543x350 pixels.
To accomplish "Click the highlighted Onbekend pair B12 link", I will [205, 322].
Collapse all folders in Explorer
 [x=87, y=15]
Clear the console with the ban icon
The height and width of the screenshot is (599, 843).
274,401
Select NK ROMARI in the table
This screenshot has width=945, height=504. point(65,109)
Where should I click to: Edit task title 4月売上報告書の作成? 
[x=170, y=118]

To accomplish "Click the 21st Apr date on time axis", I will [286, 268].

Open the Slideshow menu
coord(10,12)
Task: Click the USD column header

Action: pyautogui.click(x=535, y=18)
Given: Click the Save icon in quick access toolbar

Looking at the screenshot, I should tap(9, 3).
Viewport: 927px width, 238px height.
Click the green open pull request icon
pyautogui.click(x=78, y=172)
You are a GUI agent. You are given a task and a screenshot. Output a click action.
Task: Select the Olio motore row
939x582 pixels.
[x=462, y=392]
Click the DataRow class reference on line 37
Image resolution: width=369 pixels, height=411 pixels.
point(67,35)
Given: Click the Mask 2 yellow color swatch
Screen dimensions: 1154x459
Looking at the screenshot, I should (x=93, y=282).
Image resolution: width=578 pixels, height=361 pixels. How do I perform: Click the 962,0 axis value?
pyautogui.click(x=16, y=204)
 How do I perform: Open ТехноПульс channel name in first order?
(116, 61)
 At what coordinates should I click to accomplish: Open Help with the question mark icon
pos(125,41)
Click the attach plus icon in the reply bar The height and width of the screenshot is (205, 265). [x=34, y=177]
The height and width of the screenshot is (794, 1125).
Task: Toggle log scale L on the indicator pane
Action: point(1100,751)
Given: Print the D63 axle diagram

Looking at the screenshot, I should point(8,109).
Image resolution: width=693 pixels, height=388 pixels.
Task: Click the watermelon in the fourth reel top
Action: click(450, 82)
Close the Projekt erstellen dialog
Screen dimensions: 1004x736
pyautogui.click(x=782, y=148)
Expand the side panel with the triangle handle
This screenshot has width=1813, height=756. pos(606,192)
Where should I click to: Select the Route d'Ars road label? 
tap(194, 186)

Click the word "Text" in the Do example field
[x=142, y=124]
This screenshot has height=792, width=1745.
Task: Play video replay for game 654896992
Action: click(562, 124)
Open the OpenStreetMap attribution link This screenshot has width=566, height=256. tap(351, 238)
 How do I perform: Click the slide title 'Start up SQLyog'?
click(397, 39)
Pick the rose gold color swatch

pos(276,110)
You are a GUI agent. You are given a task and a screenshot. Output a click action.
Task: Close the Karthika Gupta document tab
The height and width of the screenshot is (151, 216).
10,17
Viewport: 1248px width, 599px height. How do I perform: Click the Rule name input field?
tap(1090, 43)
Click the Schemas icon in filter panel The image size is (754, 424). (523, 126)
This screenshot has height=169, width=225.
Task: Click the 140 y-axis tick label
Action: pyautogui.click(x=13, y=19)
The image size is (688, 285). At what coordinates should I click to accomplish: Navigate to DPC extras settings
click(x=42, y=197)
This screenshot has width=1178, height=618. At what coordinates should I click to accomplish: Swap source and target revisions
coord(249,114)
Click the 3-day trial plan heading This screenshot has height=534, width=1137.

# Task objective
Transcribe all of the lines in the records precisely.

# Response to the task
543x350 pixels.
To accomplish "Click the highlighted Onbekend pair B12 link", I will [205, 322].
Collapse all folders in Explorer
 [x=87, y=15]
Clear the console with the ban icon
The height and width of the screenshot is (599, 843).
274,401
Select NK ROMARI in the table
This screenshot has width=945, height=504. point(65,109)
Where should I click to: Edit task title 4月売上報告書の作成? 
[x=170, y=118]

To accomplish "Click the 21st Apr date on time axis", I will [286, 268].

Open the Slideshow menu
coord(10,12)
Task: Click the USD column header

Action: pyautogui.click(x=535, y=18)
Given: Click the Save icon in quick access toolbar

Looking at the screenshot, I should tap(9, 3).
Viewport: 927px width, 238px height.
Click the green open pull request icon
pyautogui.click(x=78, y=172)
You are a GUI agent. You are given a task and a screenshot. Output a click action.
Task: Select the Olio motore row
939x582 pixels.
[x=462, y=392]
Click the DataRow class reference on line 37
Image resolution: width=369 pixels, height=411 pixels.
point(67,35)
Given: Click the Mask 2 yellow color swatch
Screen dimensions: 1154x459
Looking at the screenshot, I should (x=93, y=282).
Image resolution: width=578 pixels, height=361 pixels. How do I perform: Click the 962,0 axis value?
pyautogui.click(x=16, y=204)
 How do I perform: Open ТехноПульс channel name in first order?
(116, 61)
 At what coordinates should I click to accomplish: Open Help with the question mark icon
pos(125,41)
Click the attach plus icon in the reply bar The height and width of the screenshot is (205, 265). [x=34, y=177]
The height and width of the screenshot is (794, 1125).
Task: Toggle log scale L on the indicator pane
Action: point(1100,751)
Given: Print the D63 axle diagram

Looking at the screenshot, I should point(8,109).
Image resolution: width=693 pixels, height=388 pixels.
Task: Click the watermelon in the fourth reel top
Action: click(450, 82)
Close the Projekt erstellen dialog
Screen dimensions: 1004x736
pyautogui.click(x=782, y=148)
Expand the side panel with the triangle handle
This screenshot has width=1813, height=756. pos(606,192)
Where should I click to: Select the Route d'Ars road label? 
tap(194, 186)

Click the word "Text" in the Do example field
[x=142, y=124]
This screenshot has height=792, width=1745.
Task: Play video replay for game 654896992
Action: click(562, 124)
Open the OpenStreetMap attribution link This screenshot has width=566, height=256. tap(351, 238)
 How do I perform: Click the slide title 'Start up SQLyog'?
click(397, 39)
Pick the rose gold color swatch

pos(276,110)
You are a GUI agent. You are given a task and a screenshot. Output a click action.
Task: Close the Karthika Gupta document tab
The height and width of the screenshot is (151, 216).
10,17
Viewport: 1248px width, 599px height. How do I perform: Click the Rule name input field?
tap(1090, 43)
Click the Schemas icon in filter panel The image size is (754, 424). (523, 126)
This screenshot has height=169, width=225.
Task: Click the 140 y-axis tick label
Action: pyautogui.click(x=13, y=19)
The image size is (688, 285). At what coordinates should I click to accomplish: Navigate to DPC extras settings
click(x=42, y=197)
This screenshot has width=1178, height=618. At what coordinates should I click to accomplish: Swap source and target revisions
coord(249,114)
Click the 3-day trial plan heading This screenshot has height=534, width=1137.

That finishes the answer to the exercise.